Luis Hernandez-Gonzalez ran a Miami indoor gardening supply store favored by marijuana growers from across the nation — some legal, some not. They bought light bulbs, fans and fertilizers with names such as "Bud Candy" and "Big Bud."
His business was so lucrative that he had to stash $22 million in buckets hidden above a closet in his home.
It wasn't doing business with pot dealers that ultimately landed him in legal trouble — it was how he tried to skirt federal banking regulations. A judge on Wednesday sentenced Hernandez-Gonzalez to just over five years in prison for making a series of illegal bank deposits intended to hide his growing fortune from the federal government.
The sentence was disappointing for defense lawyers who cast him as a brilliant businessman forced into financial shenanigans because banks would not accept cash from businesses linked to the marijuana industry.
"He was a victim of his own success. He made so much money. So much of it was cash that he couldn't end up putting it into the banks," said defense lawyer Philip Reizenstein.
Gonzalez-Hernandez, 46, was sentenced nearly two years after county narcotics detectives raided his Miami Lakes house, finding the money stuffed in 24 orange “Homer’s All-Purpose” buckets from Home Depot. The story, first reported by the Miami Herald, drew international attention as images of the huge pile of cash went viral.
The cash was hidden in a secret compartment above a closet, while another $600,000-plus was found at his business. He pleaded guilty in February, agreeing to forfeit $18 million of the cash stash.
Hernandez-Gonzalez's legal team hoped to capitalize on changing attitudes about marijuana across the nation and his work selling to legitimate growers in states where the herb is legal for recreational and medicinal use. Florida only recently legalized marijuana for medicinal purposes, although the trade is still small and the herb cannot be smoked. Miami has long been a hub for illegal indoor marijuana growhouses.

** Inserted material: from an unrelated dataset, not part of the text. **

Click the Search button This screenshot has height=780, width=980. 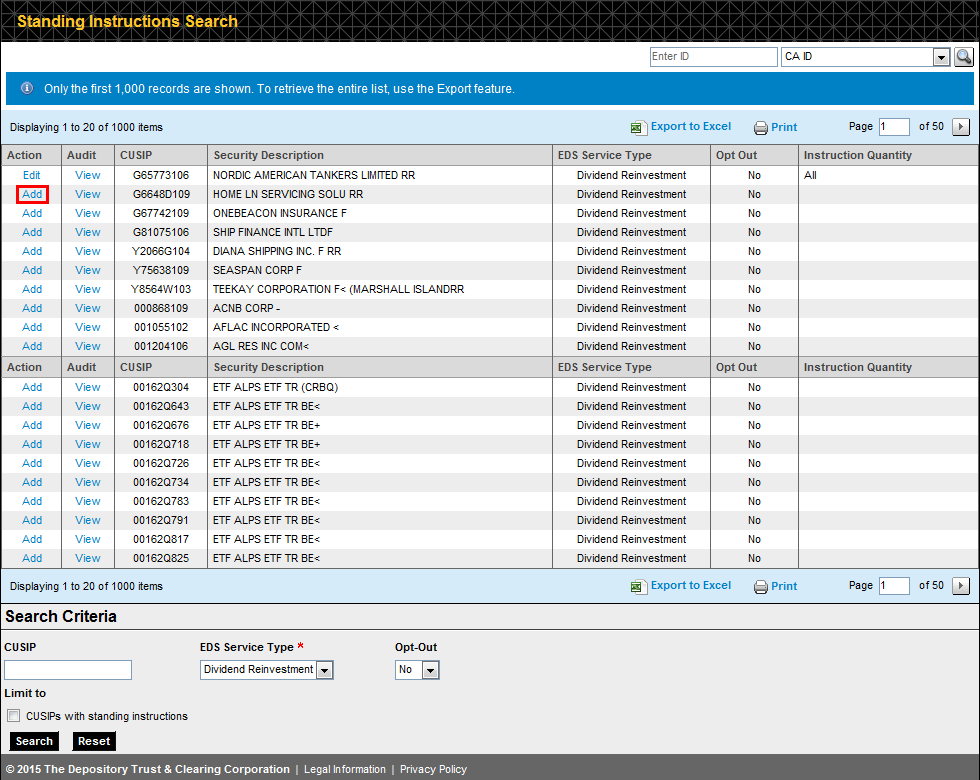pyautogui.click(x=33, y=741)
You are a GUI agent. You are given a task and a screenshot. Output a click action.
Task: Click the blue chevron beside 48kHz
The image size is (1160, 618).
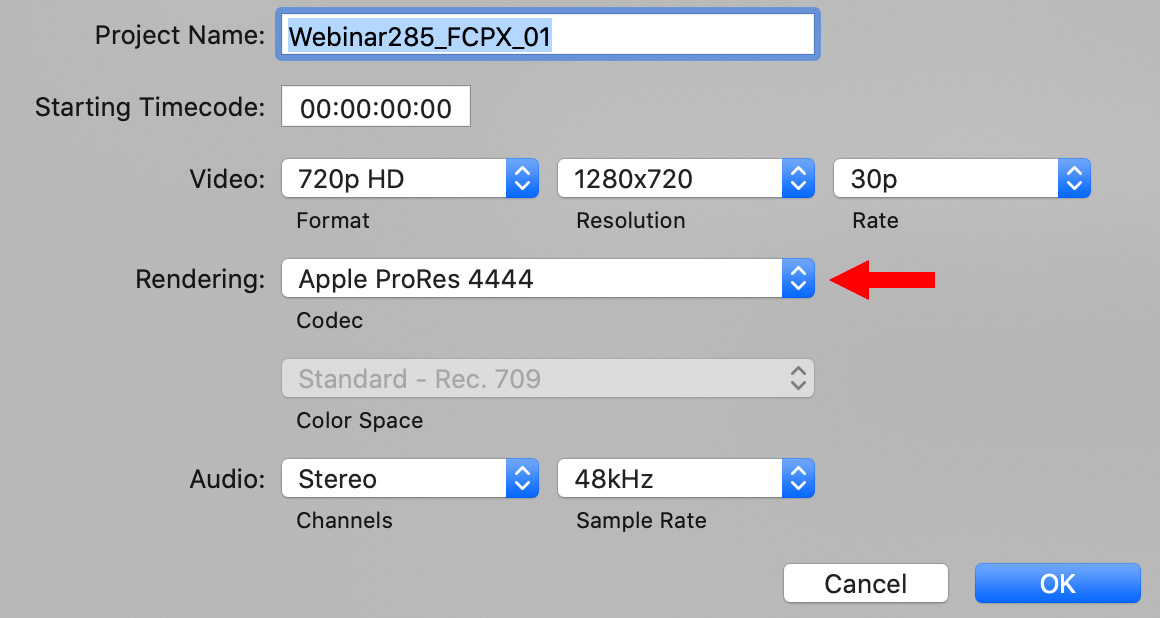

The defense portrayed Hernandez-Gonzalez as an immigrant success story, a self-taught genius who mastered the science of indoor hydroponic gardening and secured the lucrative rights to sell a superb fertilizer favored by marijuana growers.
He earned a degree in electrical engineering in Cuba and came to the United States from Cuba in 1994. He later opened Blossoms Experience, which netted $68.1 million over a decade, of which $42 million was used to run the business.
"He worked six days a week. He lived in a middle-class home. He employed his family as a means of helping support them. In other words, this is not a case of a criminal living a high-flying lifestyle funded from ill-gotten gains," according to the motion by Reizenstein and lawyer Frank Gaviria.
His defense lawyers likened him to the "people who sold mining equipment to the Gold Rush miners" — but they acknowledged he wasn't naive.
"He knew who his customers were. He wasn't selling to abuelitas in Hialeah who were growing lettuce and tomatoes," Reizenstein told U.S. Judge Robert Scola during Wednesday's sentencing hearing.
Hernandez-Gonzalez was long on the radar of police detectives, who often followed his customers after they left his store. In 2005, the Drug Enforcement Administration said he confessed to selling six pounds of marijuana as agents watched — although, inexplicably, he was not charged or convicted.
Five years later, a police confidential source secretly recorded Hernandez-Gonzalez discussing how to grow marijuana, even offering to purchase the man's next crop. Again, he was not charged.
Then in 2016, investigators raided his businesses and home after he was caught on a phone wiretap giving growing advice to South Florida marijuana growers arrested by federal agents in Tennessee. Miami-Dade police spent more than a day exhaustively counting the huge stacks of bills.
Hernandez-Gonzalez was first charged in state criminal court for marijuana trafficking and money laundering. But he was soon indicted federally after agents from the U.S. Postal Inspection Service uncovered the suspicious bank deposits. He used U.S. post office money orders for deposits, said Antonio Gomez, the inspector in charge of the Miami division.
"At the end of the day, it's about stopping the misuse of the postal service in furtherance of illegal narcotics trafficking," Gomez said of the case.
Agents found he was intentionally "structuring" bank deposits, staggering them out, each under $10,000 to avoid the attention of the feds to pay for supplies for his thriving company.
"The defendant hid the money so the government would not see how much money [he] was making by selling to marijuana growers and traffickers," federal prosecutor Timothy Abraham wrote to the court.
Judge Scola was careful to point out that he was not sentencing Hernandez-Gonzalez for marijuana but for the financial crimes.
"Maybe, 100 years from now, people will look back and be laughing that marijuana was illegal," Scola said.